With Extra $1.2 Million, PandoDaily Now Has Extra Responsibility To Prove Their Slogan “Speaking Truth To The New Power”


Earlier this week, PandoDaily founder and CEO Sarah Lacy announced the tech publication had raised a Series A funding round of $1.2 million, led by “an unconventional group of investors in Tennessee organized by Nashville-based Jumpstart Foundry,” as well as adopting a new tagline, “Speaking truth to the new power.”

For a blog birthed from the founder’s connections to Silicon power, the tagline — like the content — sends a conflicted message.

Pando’s acquihire of NSFWCORP late last year officially brought ‘Internet tough guy’ Paul Carr — a frequent collaborator of Lacy’s — under the Pando umbrella, along with Carr’s crew of irascible journalists/Vegas exiles who seek to “f*ck with power,” in the words of contributor Mark Ames. NSFWCORP’s commitment to capital-J Journalism did not seem to be an immediate fit for Pando’s tech-positive editorial voice, which many — most frequently Valleywag’s Sam Biddle — have criticized as cheerleading rather than reporting.

Pando’s new investigative focus — juiced by the NSFW staff — seems to be reaping more page views than the traditional funding and tech-opinion pieces, with recent hits including a highly-shared exposé on billionaire John Arnold’s massive efforts to slash public employees’ retirement benefits. With the new hires have also come quick exits; between December and January, Pando lost multiple high-level staffers,  including general manager Oni Rovatti and executive producer Kym McNicholas, as well as reporters Erin Griffith (who went to Fortune), Hamish McKenzie (whom Elon Musk personally recruited for Tesla’s PR department), and Nathaniel Mott (who is now living in Brooklyn and working as a freelance journalist).

In her blog post, Lacy says that Pando will reach profitability in 18 months, with ad revenue and sponsorship/ticket sales from the Fireside Chat series remaining strong. However, she also noted that  $2.5 million seed funding was “evaporating by the day,” and insinuated that, without the $1.2 million Series A, Pando would’ve been toast.

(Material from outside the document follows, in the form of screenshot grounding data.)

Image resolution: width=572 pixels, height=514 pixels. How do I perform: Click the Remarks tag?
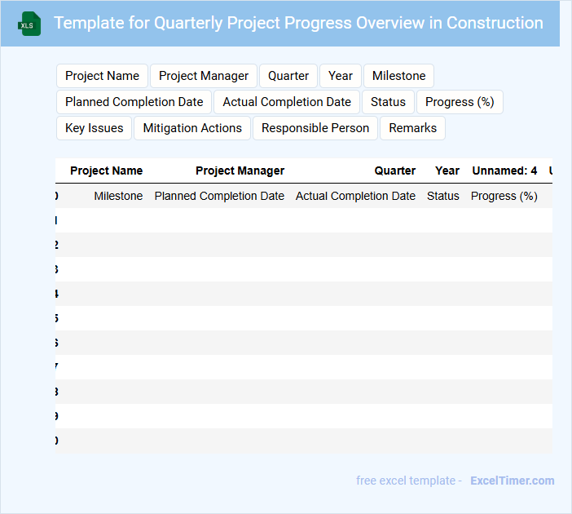click(412, 128)
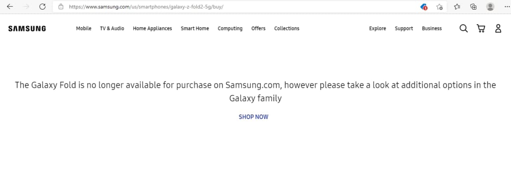Open the tracking prevention shield icon

point(424,7)
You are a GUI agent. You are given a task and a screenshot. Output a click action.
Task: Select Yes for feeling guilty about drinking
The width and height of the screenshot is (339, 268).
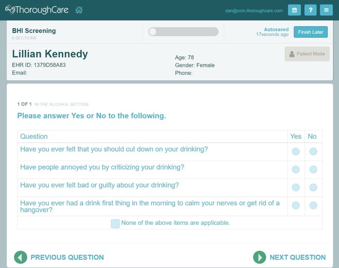pyautogui.click(x=296, y=188)
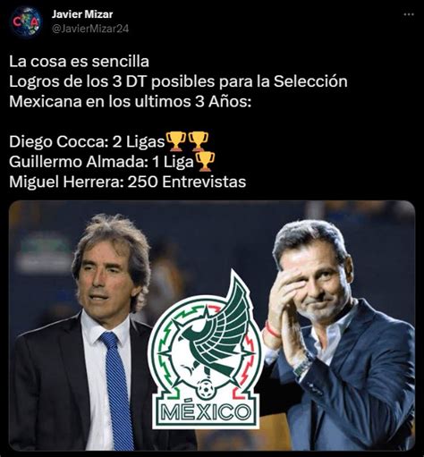Screen dimensions: 424x457
Task: Select the line 'La cosa es sencilla'
Action: point(79,62)
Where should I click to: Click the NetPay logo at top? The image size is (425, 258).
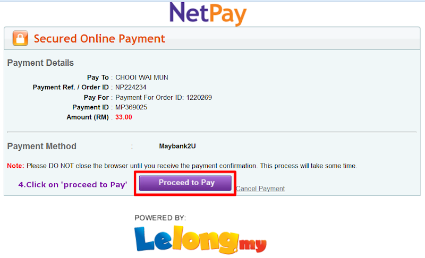208,13
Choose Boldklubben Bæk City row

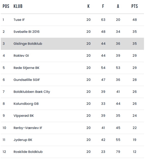coord(72,92)
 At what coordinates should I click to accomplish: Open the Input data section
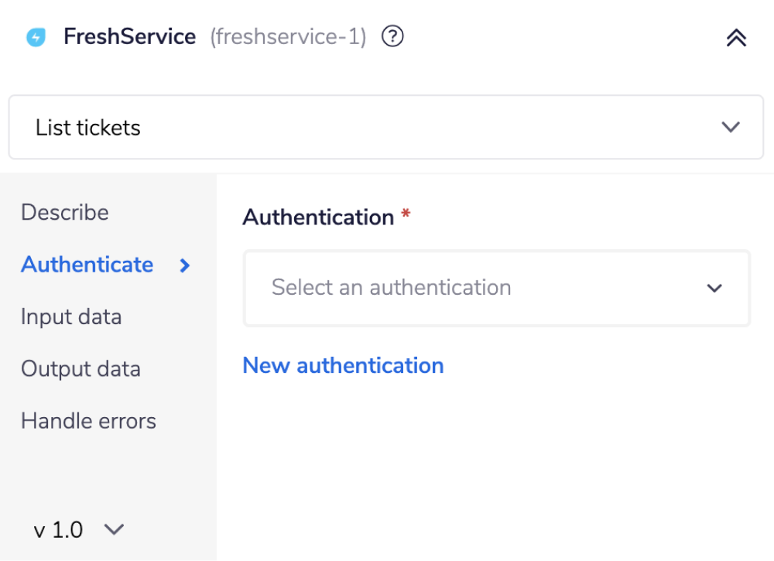point(70,316)
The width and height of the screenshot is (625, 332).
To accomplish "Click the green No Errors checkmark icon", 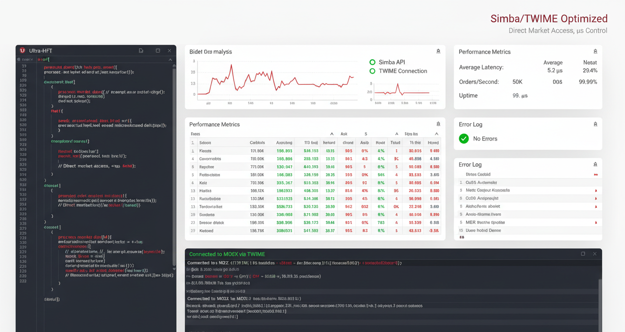I will [x=464, y=139].
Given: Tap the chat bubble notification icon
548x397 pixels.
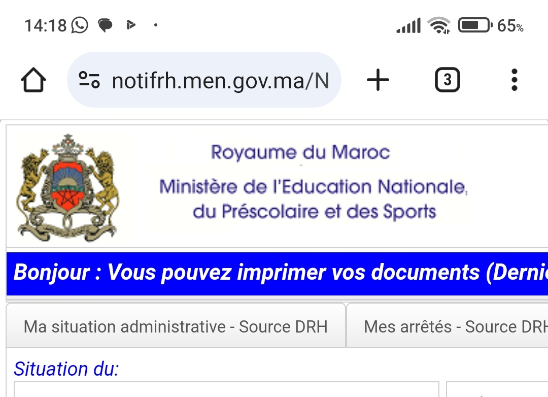Looking at the screenshot, I should pyautogui.click(x=105, y=25).
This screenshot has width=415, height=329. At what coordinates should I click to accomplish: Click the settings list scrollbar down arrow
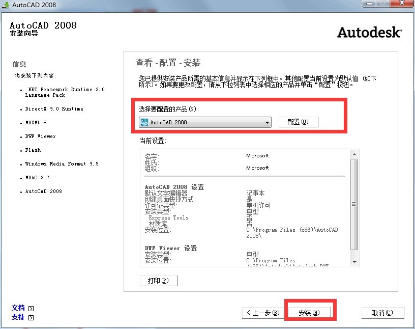354,262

Very few relevant media organizations are untouched by conflicted money — whether from advertisers or venture capitalists — so critiquing Pando for its rich connections is pointless. And as Business Insider, BuzzFeed, Upworthy and other sites begin setting roots as the New New Media Elite, Pando seems to be slowly morphing from giddy insider to aggressive outsider. From a journalistic perspective, this is exciting. But investigative journalism never kept on the newsroom lights in the print era, and there’s still no proof it will do so for digital.

Having raised more money than 99.9999% of blogs would even think (or have the opportunity) to raise puts Pando in a privileged position to lead by example, to actually prove that non-spammy headlines + high-powered investigative journalism = positive ad revenue. Glenn Greenwald and former New York Times executive editor Bill Keller (now with The Marshall Project) are just two of the journalists trying to crunch the same equation. And there’s a good chance the math won’t work.

To Pando, we’re asking them to a) prove they are not beholden to the interests of their investors, and b) prove they can reach some semblance of financial independence. A hard task, to be sure, but Lacy has spent enough time courting the elite — now is time to show her own.